Todos pedimos lo mismo, en su nombre, y la conversación se inició con una discusión entre Manolín y Juan Manuel
acerca de cuál era el mejor hotel de San Juan para hospedar a Cortázar. La
decisión, sin duda, estaba entre el Caribe Hilton y El Convento. Luego se evocó
la figura mítica de Roberto Clemente y yo hablé de la alienación a través del
deporte. Cortázar estuvo de acuerdo conmigo y citó el caso del Mundial de Fútbol
en Argentina. La “boricuada”, aquella conversación desabrida, un tanto
incoherente y heterogénea (se pasaba de Clemente a la junta militar argentina
sin transición) parecía una de esas ensaladas criollas, burundanga tropical y
caribeña, que sólo nosotros sabemos apreciar. Se habló de Rayuela, de El libro de
Manuel; se hicieron preguntas a propósito de ambas novelas. Él respondió
con mucha delicadeza (¡cuántas veces no le habían formulado las mismas
preguntas!) demostrando su naturaleza refinada y generosa. A ratos, entre
Manolín, Juan Manuel y el que esto escribe, parecía reproducirse algún debate
dominical de los de “Cara a cara ante el país” (ante Cortázar en esta ocasión,
espectador y moderador al mismo tiempo) por lo indisimulable y vehemente de
nuestras divergencias, expresadas con briosa cordialidad, sobre la realidad
puertorriqueña. Se habló, a renglón seguido, de Centroamérica, de Nicaragua, de
la intervención de los Estados Unidos en la zona, de la posibilidad de una
invasión directa a la luz de los acontecimientos en Granada. Él relató alguna
que otra anécdota curiosa (en una ocasión, encontrándose en Nuevo México, firmó
su autógrafo sobre un billete de un dólar) y yo elogié su trabajo como
traductor (sobre todo las traducciones de la obra de Poe, que fueron publicadas
en Puerto Rico por primera vez), poco conocido por los allí presentes. La
“batalla de la lengua” en Puerto Rico ocupó nuestra atención durante varios
minutos. Éramos hispanoparlantes porque habíamos resistido la asimilación
lingüística que se nos había impuesto. Yo hablé de Cuba, del español que se
habla y se escribe en esa isla, como uno de los más ricos en todo el ámbito
hispanófono.
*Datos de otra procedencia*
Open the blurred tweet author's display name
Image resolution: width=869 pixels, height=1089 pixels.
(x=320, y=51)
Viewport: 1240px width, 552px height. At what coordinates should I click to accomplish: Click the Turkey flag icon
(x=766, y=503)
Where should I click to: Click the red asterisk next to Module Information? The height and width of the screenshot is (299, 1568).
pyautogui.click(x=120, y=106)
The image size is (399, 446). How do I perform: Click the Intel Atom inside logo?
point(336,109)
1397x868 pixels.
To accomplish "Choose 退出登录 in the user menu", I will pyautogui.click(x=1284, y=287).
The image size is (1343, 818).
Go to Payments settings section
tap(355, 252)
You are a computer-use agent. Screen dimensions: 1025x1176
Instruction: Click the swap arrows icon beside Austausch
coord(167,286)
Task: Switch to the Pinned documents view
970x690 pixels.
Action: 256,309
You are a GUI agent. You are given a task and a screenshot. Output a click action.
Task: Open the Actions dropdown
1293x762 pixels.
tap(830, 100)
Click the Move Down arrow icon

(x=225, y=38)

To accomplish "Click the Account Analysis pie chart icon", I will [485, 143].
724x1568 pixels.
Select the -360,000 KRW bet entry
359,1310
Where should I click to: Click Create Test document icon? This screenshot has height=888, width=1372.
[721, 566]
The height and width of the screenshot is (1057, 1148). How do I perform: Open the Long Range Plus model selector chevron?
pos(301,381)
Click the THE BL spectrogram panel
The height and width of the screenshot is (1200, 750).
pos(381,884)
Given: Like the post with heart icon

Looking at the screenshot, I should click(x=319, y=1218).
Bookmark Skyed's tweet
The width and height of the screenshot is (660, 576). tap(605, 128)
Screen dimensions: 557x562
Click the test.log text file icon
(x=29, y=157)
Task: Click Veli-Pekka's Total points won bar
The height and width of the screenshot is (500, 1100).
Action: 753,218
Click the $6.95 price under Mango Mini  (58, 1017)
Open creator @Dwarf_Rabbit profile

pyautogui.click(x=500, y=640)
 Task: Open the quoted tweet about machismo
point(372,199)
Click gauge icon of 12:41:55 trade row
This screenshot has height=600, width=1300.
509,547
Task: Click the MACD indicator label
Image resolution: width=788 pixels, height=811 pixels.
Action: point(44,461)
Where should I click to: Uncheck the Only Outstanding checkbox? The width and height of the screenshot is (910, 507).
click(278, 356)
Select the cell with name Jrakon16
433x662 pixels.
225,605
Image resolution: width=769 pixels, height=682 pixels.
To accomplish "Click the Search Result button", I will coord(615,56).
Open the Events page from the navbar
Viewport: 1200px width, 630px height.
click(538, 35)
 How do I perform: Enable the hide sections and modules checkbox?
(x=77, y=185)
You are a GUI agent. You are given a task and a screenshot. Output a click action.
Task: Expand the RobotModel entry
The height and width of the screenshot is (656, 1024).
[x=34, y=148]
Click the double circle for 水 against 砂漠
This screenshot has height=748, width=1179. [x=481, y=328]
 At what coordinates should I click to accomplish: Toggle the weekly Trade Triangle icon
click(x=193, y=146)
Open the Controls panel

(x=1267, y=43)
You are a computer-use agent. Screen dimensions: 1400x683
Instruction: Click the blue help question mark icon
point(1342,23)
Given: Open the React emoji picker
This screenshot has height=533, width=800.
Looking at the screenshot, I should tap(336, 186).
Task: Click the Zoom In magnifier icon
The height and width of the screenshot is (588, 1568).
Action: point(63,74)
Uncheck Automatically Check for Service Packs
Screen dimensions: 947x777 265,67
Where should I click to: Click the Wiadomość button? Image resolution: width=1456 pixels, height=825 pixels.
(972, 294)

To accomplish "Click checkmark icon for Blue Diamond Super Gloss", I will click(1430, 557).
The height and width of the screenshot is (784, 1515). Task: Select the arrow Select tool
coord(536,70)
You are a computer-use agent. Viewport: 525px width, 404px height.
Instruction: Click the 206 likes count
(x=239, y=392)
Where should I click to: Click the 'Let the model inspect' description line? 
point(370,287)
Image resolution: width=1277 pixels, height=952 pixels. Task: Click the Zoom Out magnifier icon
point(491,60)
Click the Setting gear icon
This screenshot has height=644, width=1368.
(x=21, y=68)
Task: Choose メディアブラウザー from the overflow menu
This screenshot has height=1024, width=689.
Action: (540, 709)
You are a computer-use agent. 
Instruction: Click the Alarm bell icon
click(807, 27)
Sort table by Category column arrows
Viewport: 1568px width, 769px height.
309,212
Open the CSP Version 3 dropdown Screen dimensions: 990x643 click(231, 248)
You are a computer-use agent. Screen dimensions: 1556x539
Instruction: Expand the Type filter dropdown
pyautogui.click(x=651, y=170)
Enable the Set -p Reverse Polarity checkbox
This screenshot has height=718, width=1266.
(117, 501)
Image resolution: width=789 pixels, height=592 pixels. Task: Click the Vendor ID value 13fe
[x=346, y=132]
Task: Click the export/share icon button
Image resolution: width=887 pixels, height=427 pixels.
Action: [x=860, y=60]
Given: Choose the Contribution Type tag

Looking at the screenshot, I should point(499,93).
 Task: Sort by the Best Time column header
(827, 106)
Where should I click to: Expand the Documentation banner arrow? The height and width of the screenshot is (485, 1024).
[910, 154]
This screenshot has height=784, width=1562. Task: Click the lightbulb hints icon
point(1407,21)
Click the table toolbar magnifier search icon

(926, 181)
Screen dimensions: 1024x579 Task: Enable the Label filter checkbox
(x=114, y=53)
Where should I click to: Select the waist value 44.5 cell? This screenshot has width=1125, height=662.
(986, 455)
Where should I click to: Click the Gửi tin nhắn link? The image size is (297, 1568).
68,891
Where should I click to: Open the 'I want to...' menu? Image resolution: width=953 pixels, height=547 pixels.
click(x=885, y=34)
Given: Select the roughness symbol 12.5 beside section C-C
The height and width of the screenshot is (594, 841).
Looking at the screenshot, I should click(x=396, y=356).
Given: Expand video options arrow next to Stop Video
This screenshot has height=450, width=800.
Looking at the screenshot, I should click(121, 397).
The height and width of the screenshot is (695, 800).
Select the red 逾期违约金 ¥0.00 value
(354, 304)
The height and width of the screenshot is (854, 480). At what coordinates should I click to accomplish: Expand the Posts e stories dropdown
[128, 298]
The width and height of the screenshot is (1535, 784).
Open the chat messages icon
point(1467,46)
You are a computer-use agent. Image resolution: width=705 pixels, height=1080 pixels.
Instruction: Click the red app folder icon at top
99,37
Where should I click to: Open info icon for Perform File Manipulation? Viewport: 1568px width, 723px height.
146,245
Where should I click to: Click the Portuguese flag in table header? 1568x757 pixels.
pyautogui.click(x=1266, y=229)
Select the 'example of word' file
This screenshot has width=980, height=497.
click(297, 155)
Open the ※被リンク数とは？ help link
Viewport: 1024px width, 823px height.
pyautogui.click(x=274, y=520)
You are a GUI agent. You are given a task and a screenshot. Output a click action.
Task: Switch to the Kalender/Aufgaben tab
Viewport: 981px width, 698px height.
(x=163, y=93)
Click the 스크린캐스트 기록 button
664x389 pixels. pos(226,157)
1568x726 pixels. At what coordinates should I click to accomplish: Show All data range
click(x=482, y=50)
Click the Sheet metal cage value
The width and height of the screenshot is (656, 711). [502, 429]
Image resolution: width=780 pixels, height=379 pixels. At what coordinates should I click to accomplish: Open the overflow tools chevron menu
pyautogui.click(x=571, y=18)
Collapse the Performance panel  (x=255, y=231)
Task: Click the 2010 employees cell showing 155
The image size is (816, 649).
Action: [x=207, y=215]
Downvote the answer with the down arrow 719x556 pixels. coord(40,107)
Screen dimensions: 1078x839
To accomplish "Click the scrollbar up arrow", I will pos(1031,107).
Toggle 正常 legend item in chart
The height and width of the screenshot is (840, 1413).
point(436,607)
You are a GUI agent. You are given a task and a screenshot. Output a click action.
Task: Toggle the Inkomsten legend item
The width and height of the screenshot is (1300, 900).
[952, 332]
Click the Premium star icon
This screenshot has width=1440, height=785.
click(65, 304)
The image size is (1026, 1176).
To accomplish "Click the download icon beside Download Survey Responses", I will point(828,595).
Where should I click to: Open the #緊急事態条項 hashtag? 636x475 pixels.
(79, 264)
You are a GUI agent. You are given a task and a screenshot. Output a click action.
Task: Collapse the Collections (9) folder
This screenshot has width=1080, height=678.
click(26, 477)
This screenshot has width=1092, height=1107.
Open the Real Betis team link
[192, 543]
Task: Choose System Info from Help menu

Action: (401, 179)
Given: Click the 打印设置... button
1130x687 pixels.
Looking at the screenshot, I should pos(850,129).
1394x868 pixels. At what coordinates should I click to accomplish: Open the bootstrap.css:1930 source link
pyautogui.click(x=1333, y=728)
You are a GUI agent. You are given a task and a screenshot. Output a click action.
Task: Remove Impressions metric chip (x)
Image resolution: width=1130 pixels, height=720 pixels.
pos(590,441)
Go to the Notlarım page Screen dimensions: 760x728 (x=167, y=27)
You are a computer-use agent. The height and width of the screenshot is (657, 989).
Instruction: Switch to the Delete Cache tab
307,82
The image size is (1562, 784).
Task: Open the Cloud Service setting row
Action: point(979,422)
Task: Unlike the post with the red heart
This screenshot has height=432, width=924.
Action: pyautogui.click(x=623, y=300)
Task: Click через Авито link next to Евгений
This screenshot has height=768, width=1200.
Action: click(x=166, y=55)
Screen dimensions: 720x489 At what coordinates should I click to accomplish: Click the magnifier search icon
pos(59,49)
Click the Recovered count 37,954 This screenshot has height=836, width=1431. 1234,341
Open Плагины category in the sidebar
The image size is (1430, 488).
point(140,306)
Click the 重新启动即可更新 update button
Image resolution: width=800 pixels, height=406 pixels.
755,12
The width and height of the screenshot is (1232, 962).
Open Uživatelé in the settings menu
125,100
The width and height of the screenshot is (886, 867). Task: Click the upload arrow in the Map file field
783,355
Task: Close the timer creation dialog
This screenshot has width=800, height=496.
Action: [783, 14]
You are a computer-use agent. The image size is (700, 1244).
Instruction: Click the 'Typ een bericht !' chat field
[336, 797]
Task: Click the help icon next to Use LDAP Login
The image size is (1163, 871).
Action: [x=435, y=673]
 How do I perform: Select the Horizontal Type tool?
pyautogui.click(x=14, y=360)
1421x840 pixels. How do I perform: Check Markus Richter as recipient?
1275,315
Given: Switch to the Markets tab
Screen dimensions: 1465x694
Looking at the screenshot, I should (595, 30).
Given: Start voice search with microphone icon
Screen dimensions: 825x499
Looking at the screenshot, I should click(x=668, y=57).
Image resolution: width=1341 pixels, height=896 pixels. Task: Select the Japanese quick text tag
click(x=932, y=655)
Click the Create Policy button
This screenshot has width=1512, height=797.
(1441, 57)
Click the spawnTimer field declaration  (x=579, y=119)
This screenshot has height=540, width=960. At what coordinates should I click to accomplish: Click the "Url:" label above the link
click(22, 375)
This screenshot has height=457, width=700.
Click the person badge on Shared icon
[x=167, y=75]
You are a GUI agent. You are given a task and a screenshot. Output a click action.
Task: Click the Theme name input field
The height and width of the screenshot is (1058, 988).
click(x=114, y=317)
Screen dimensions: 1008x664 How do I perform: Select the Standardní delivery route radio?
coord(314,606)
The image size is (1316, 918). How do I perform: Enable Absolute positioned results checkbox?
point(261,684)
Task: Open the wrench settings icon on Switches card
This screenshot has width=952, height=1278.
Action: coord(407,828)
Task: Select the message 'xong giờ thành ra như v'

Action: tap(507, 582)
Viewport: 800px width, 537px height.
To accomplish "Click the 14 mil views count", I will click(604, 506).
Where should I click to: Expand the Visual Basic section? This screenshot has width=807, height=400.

Cortázar estuvo de acuerdo y añadió: “Y que tiene su más grande
exponente en Lezama Lima”. “Exactamente”, le respondí muy complacido.
“Hablaremos de él la próxima vez que nos reunamos, con Saúl”, dijo para
terminar.
Había mucha gente en el Boulevard
St. Germain esa noche. Caminamos en dirección de Odéon, donde él tomaría el
Metro hasta Chateau d’Eau, que era la estación más cercana a su casa en el
número 4 de la rue Martel. Yo tenía otra cita esa noche y me despedí con mucha
prisa pues ya estaba retrasado. Le di la mano a Manolín, a Cortázar, que me
dijo: “Hasta la próxima vez, cuando nos reunamos con Saúl”. Me despedí de Juan
Manuel, de las respectivas esposas y agradecí la invitación y la cena y me
marché por la callecita St. Gregoire de Tours muy contento, eufórico casi,
seguro de que volvería a verlo. Y él entonces se marchó con el último Metro
para hacer un trayecto interminable. Y allí, en el Boulevard St. Germain, en la
esquina de Odéon, lo vi partir para siempre, una cálida noche de agosto, a la
salida de un restaurante donde habíamos cenado junto a otros amigos.
Publicado originalmente en
Revista del
Instituto de Cultura Puertorriqueña.